Scotland stands in a comparable position to our Nordic neighbours. Taking the existing Scottish elements of the British Army as a core, land maneuver commands of Scottish Armed Forces would probably consist of five brigades:

  • 2 x Active Field Brigade Headquarters (51st Highland/Light; 52nd Lowland/Mech?)
  • 2 x Reserve Brigade Headquarters (9th Highland; 15th Lowland?)
  • 1 x Special Operations Headquarters

These would control manuever and support battalions that would probably consist of:

  • Existing 5 active battalions of the Royal Regiment of Scotland, reconstituted as individual infantry regiments—Fusiliers (Light), Argylls (Air Assault), Black Watch (Light), Highlanders (Mech), Borderers (Light)
  • Scots Guards, although a moot point whether they transfer or stay at Windsor
  • 42 R.M. Commando, reconstituted as a special forces regiment (the SAS Clive wants and specially equipped/trained to deal with terrorists in North Sea conditions)
  • Royal Scots Dragoon Guards, reconstituted as a light armoured recon regiment
  • Existing 2 reserve battalions of the Royal Regiment of Scotland, reconstituted as individual training/reserve/volunteer regiments (revive regimental IDs?)
  • 3 new reserve battalions, possibly reviving regimental identities such as the Gordons, Seaforths and Cameronians (together w/ above re-establish links with recruit areas)
  • 4 x Mixed Artillery regiments, (1 active,  3 reserve) based on 40th Regiment Royal Artillery consisting of medium field, light field, AT and AA batteries
  • 4 Support regiments (1 active,  3 reserve) consisting of engineer, logistics, signal and medical squadrons (this is Scandinavian practice)

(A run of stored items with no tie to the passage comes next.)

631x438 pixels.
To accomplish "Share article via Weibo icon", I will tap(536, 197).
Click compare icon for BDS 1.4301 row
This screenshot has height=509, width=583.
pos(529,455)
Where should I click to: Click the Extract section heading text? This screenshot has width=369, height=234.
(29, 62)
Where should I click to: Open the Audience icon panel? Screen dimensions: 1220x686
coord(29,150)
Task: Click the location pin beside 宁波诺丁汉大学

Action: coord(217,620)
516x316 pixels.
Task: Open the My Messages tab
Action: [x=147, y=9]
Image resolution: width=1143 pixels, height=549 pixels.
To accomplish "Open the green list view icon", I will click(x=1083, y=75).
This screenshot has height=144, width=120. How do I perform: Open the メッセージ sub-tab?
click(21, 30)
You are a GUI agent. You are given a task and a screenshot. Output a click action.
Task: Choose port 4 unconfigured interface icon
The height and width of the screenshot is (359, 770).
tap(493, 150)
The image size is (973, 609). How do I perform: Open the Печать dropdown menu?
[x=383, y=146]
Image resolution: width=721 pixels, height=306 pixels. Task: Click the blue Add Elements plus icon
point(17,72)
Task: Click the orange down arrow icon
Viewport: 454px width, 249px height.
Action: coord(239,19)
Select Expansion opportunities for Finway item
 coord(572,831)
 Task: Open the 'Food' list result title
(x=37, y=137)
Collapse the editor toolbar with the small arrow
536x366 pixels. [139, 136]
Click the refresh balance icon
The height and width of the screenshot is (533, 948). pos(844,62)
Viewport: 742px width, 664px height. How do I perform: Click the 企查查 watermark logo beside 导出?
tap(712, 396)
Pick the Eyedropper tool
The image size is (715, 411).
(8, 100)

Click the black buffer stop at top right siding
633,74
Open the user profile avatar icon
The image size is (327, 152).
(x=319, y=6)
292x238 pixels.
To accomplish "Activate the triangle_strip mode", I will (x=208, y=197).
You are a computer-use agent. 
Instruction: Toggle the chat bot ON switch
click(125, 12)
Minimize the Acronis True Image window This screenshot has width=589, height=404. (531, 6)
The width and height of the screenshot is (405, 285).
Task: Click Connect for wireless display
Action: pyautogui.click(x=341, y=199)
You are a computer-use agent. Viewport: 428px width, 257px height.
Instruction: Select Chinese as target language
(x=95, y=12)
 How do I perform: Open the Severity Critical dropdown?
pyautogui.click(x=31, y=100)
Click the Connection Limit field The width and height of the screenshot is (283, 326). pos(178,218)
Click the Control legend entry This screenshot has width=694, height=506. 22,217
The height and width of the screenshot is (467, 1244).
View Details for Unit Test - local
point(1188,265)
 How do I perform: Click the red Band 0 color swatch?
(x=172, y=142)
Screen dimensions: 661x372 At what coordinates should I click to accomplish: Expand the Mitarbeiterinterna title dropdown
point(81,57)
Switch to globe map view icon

Infrastructure to support this is available, with principal bases at Fort George and Glencorse, additional technical/support bases in the major cities and training facilities in Angus, Galloway and the Western Highlands. In addition, rotating ceremonial garrisons (c.f. Brigade of Guards in London) could man Edinburgh and Stirling castles as tourist draws. A similar seasonal presence at other strategically prominent tourist locations, such as Eilean Donan, Blair Atholl, Culzean, Glamis, Floors, etc.

Deployment would be up to the government of the time but would typically consist of at least one active battalion deployed in a UN peacekeeping role, one on active service training with the RUK/English army and one on NATO co-operation training. The balance would be garrisoned around Scotland, as above, with one brigade group capable of short-order deployment (3 battalions, with artillery and support battalions) and at least one troop of 42 Commando on standby defence of the North Sea at all times.

Further support elements of fast patrol boats air strike, heavy transport and helicopter support would be furnished by the air and naval elements of the Scottish Defence Force.

Because of their reputation within and furth of the British Army as some of the toughest infantry in the world, deployment of Scottish regiments would continue on a global scale, working with the English Army, NATO and the UN. And, given that deployments like Ulster and Helmand would no longer be the order of the day, recruitment should not pose any significant problem.